Home Ins. Co. v. Cooper & Cooper, Ltd.

Decision Date13 November 1989
Docket NumberNo. 88-3389,88-3389
Citation889 F.2d 746
Parties, Bankr. L. Rep. P 73,156 The HOME INSURANCE COMPANY, Plaintiff-Appellant, v. COOPER & COOPER, LTD., et al., Defendants-Appellees.
CourtU.S. Court of Appeals — Seventh Circuit

John J. Lynch, Donald M. Haskell, Daniel P. Caswell, Haskell & Perrin, Chicago, Ill., for plaintiff-appellant.

Ronald R. Peterson, Jenner & Block, John B. Kalish, Kalish & Associates, Chicago, Ill., Thomas Davis, Zion, Ill., David R. Brown, Arkin & Brown, River Forest, Ill., Green & Holmstrom, Lake Forest, Ill., Marvin Glassman, Rabens, Formusa & Glassman, Stacy Baygood, Small Business Admin., Philip E. Howard, Chicago, Ill., Harry Cooper, Pompano Beach, Fla., David Sokolow, Mundelein, Ill., for defendants-appellees.

David P. Leibowitz, Schwartz, Cooper, Kolb & Gaynor, Chicago, Ill., for Cooper & Cooper, Ltd.

Before COFFEY and EASTERBROOK, Circuit Judges, and ESCHBACH, Senior Circuit Judge.

EASTERBROOK, Circuit Judge.

Attorney Lawrence M. Cooper embezzled from accounts held by his firm, Cooper & Cooper, Ltd., of which he was sole shareholder. For his sins he is doing time, and his firm has been cast into bankruptcy--a fitting denouement, for Cooper stole money he held as trustee in other people's bankruptcies. Cooper & Cooper employed 12 other lawyers, and to protect their interests (as well as his own), Cooper sought malpractice insurance from The Home Insurance Company. The application form asked: "Does any lawyer [in the firm] know of any circumstances, act, error or omission that could result in a professional liability claim against him or his predecessors in business?" On behalf of the firm, Cooper answered "No." A truthful answer would have led any (sane) insurer to balk, but relying on Cooper's lie Home issued a "claims made" policy providing $1 million of coverage ($500,000 per occurrence) for the period April 18, 1986, to June 18, 1987. During that time Cooper's crimes came to light; he and his firm filed bankruptcy petitions.

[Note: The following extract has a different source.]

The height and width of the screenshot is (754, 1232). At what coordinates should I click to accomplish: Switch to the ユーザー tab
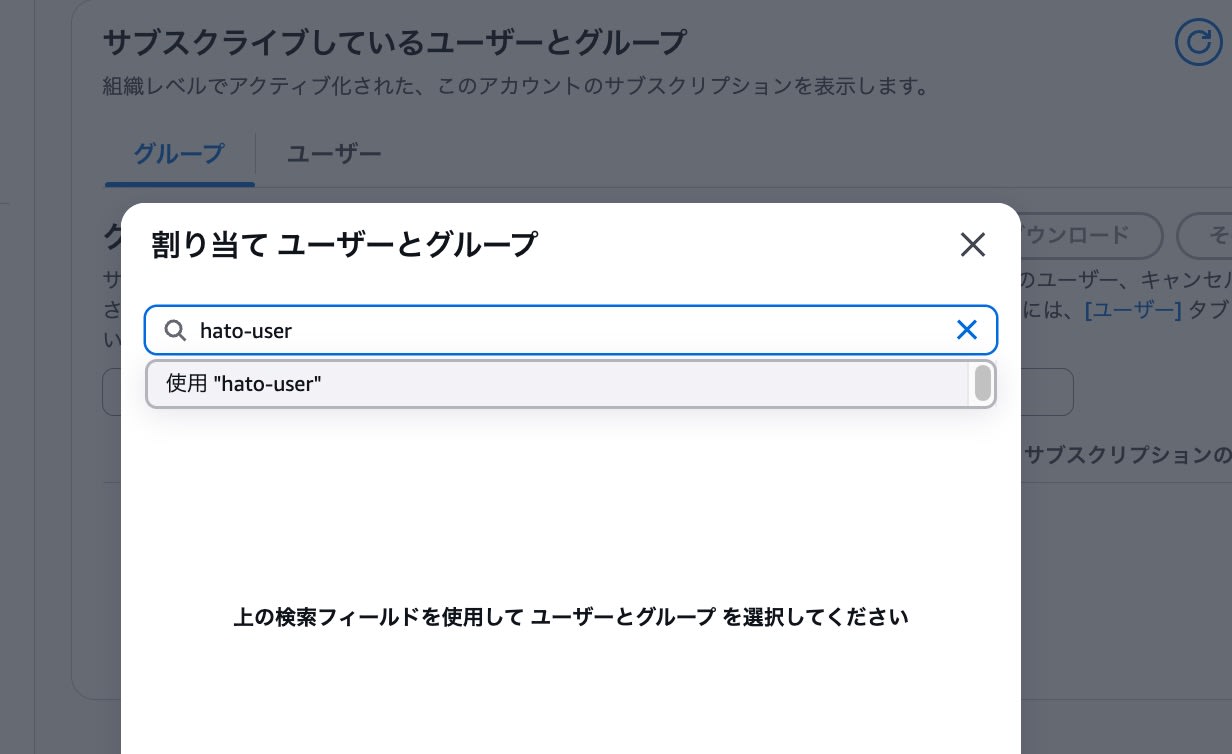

Home commenced an adversary proceeding in the law firm's bankruptcy, naming as defendants Cooper, the twelve other attorneys employed by the firm, and the plaintiffs in two suits filed in state court (one against Cooper and the other against both Cooper and associate Elliott Dunn). The insurer sought a declaratory judgment that the policy of insurance is invalid because of Cooper's deceit. Bankruptcy Judge Ginsberg held that Cooper's lie vitiated the policy with respect to Cooper's delicts, whether the plaintiffs named him or the firm; the court concluded that the other 12 lawyers (and the firm, in the event of vicarious liability) were entitled to coverage. The district judge affirmed.

Cooper & Cooper's bankruptcy is ongoing; the order is not "final" in the traditional sense, and under 28 U.S.C. Sec. 158(d) an appeal lies in a bankruptcy case only from a "final decision". We asked the parties for supplemental briefs on appellate jurisdiction and the jurisdictional problems discussed below. After considering these submissions, we conclude that the declaratory judgment wrapped up a dispute that would be a stand-alone case outside of bankruptcy; actions to determine the validity and coverage of a policy of insurance are common. So the decision was "final" in the practical sense that term takes in bankruptcy law. E.g., In re Morse Electric Co., 805 F.2d 262 (7th Cir.1986); In re Berke, 837 F.2d 293 (7th Cir.1988). Appellate jurisdiction is secure; subject-matter jurisdiction is dubious.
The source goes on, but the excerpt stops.